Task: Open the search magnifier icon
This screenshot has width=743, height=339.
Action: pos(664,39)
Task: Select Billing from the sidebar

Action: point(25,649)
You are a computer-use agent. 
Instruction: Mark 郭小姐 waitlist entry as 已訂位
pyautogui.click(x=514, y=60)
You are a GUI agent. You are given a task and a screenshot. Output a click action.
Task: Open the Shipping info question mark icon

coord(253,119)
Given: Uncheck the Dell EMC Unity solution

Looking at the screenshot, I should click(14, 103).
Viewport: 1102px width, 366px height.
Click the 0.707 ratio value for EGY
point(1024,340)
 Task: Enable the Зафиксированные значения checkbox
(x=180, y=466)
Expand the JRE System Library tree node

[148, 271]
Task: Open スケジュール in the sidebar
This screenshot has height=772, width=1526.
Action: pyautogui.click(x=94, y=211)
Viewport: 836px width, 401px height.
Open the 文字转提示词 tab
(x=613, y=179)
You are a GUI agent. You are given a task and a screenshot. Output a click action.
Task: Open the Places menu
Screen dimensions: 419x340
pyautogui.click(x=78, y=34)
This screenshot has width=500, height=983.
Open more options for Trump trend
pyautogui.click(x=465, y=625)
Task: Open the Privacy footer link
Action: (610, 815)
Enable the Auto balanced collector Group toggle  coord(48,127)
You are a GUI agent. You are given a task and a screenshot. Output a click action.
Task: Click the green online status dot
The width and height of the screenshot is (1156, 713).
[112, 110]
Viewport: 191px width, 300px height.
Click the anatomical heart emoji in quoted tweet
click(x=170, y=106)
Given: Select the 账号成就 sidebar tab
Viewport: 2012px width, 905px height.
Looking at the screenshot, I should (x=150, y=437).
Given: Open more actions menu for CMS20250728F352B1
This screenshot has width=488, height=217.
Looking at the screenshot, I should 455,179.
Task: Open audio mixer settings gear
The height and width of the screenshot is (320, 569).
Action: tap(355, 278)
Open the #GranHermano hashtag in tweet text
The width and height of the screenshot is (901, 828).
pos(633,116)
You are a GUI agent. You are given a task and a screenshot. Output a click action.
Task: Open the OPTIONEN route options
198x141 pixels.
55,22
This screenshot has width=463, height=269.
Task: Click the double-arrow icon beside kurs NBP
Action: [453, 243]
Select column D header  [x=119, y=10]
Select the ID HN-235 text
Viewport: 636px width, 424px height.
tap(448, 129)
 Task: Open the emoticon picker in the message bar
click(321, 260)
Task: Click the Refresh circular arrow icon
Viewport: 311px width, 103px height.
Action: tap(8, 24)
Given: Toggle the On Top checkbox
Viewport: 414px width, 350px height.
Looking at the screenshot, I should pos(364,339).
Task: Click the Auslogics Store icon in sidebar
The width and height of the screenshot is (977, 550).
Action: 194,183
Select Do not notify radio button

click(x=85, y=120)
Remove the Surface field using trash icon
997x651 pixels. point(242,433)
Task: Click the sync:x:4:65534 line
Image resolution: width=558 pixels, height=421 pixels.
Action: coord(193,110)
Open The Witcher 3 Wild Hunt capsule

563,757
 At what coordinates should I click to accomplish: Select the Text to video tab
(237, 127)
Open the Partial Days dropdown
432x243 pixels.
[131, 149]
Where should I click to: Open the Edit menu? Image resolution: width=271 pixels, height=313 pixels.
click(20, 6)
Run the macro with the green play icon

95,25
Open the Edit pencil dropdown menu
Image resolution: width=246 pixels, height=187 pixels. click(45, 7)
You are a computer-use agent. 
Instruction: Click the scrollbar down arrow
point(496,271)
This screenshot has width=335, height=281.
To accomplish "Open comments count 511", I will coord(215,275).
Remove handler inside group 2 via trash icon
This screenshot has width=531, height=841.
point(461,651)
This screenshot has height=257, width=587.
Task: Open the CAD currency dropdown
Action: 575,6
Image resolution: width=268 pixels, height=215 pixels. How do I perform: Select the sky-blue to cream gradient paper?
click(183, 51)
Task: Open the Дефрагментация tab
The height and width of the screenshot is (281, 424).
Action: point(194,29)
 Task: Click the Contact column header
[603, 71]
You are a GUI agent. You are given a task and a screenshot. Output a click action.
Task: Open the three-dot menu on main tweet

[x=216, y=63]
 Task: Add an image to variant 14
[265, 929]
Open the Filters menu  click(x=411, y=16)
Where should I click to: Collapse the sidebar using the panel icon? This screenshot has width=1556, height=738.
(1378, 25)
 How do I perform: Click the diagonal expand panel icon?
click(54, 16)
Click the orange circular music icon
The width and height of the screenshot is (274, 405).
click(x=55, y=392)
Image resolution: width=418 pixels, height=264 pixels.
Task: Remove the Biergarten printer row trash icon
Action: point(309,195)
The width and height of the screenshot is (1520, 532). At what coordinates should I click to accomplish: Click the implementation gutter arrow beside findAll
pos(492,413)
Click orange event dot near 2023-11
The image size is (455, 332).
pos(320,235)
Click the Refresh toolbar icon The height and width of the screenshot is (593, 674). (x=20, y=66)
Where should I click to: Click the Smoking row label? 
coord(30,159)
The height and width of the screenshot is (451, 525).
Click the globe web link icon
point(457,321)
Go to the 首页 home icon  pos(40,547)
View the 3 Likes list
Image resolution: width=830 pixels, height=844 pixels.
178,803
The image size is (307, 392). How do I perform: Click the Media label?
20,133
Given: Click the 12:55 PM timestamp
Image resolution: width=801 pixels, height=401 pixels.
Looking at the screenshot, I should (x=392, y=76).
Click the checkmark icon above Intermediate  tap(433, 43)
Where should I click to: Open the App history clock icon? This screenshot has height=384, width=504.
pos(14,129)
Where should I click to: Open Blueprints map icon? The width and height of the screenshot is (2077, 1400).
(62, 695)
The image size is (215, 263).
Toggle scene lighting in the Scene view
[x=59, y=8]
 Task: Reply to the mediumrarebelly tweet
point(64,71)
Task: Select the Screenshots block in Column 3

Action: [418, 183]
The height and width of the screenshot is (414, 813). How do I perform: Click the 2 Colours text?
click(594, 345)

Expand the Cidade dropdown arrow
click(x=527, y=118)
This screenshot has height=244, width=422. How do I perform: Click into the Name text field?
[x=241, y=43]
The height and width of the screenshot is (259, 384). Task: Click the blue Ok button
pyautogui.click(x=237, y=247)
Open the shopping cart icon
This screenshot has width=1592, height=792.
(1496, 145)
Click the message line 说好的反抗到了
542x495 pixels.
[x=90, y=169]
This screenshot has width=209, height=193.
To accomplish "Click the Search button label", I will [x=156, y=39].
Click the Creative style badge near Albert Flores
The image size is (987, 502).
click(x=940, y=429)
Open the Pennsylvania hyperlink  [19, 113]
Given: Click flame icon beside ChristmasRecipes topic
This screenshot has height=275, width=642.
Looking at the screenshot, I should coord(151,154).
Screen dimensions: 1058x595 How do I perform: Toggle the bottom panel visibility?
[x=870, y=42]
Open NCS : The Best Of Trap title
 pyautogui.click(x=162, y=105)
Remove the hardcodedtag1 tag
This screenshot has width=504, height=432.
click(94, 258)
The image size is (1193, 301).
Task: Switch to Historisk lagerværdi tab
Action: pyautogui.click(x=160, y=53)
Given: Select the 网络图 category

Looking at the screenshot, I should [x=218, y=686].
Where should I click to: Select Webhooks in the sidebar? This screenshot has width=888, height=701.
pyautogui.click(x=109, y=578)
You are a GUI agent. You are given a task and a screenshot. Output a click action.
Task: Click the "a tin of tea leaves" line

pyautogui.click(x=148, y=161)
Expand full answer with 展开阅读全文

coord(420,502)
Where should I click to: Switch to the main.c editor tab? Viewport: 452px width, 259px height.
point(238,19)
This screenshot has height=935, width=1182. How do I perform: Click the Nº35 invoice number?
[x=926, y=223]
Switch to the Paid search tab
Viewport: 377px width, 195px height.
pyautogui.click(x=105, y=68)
______________________________
◆ **The problem**
Reproduce the entries above word for word, starting at the line that contains "Click orange event dot near 2023-11" and stopping after the line that contains "[x=241, y=43]".

◆ **Output of the task**
Click orange event dot near 2023-11
The image size is (455, 332).
pos(320,235)
Click the Refresh toolbar icon The height and width of the screenshot is (593, 674). (x=20, y=66)
Where should I click to: Click the Smoking row label? 
coord(30,159)
The height and width of the screenshot is (451, 525).
Click the globe web link icon
point(457,321)
Go to the 首页 home icon  pos(40,547)
View the 3 Likes list
Image resolution: width=830 pixels, height=844 pixels.
178,803
The image size is (307, 392). How do I perform: Click the Media label?
20,133
Given: Click the 12:55 PM timestamp
Image resolution: width=801 pixels, height=401 pixels.
Looking at the screenshot, I should (x=392, y=76).
Click the checkmark icon above Intermediate  tap(433, 43)
Where should I click to: Open the App history clock icon? This screenshot has height=384, width=504.
pos(14,129)
Where should I click to: Open Blueprints map icon? The width and height of the screenshot is (2077, 1400).
(62, 695)
The image size is (215, 263).
Toggle scene lighting in the Scene view
[x=59, y=8]
 Task: Reply to the mediumrarebelly tweet
point(64,71)
Task: Select the Screenshots block in Column 3

Action: [418, 183]
The height and width of the screenshot is (414, 813). How do I perform: Click the 2 Colours text?
click(594, 345)

Expand the Cidade dropdown arrow
click(x=527, y=118)
This screenshot has height=244, width=422. How do I perform: Click into the Name text field?
[x=241, y=43]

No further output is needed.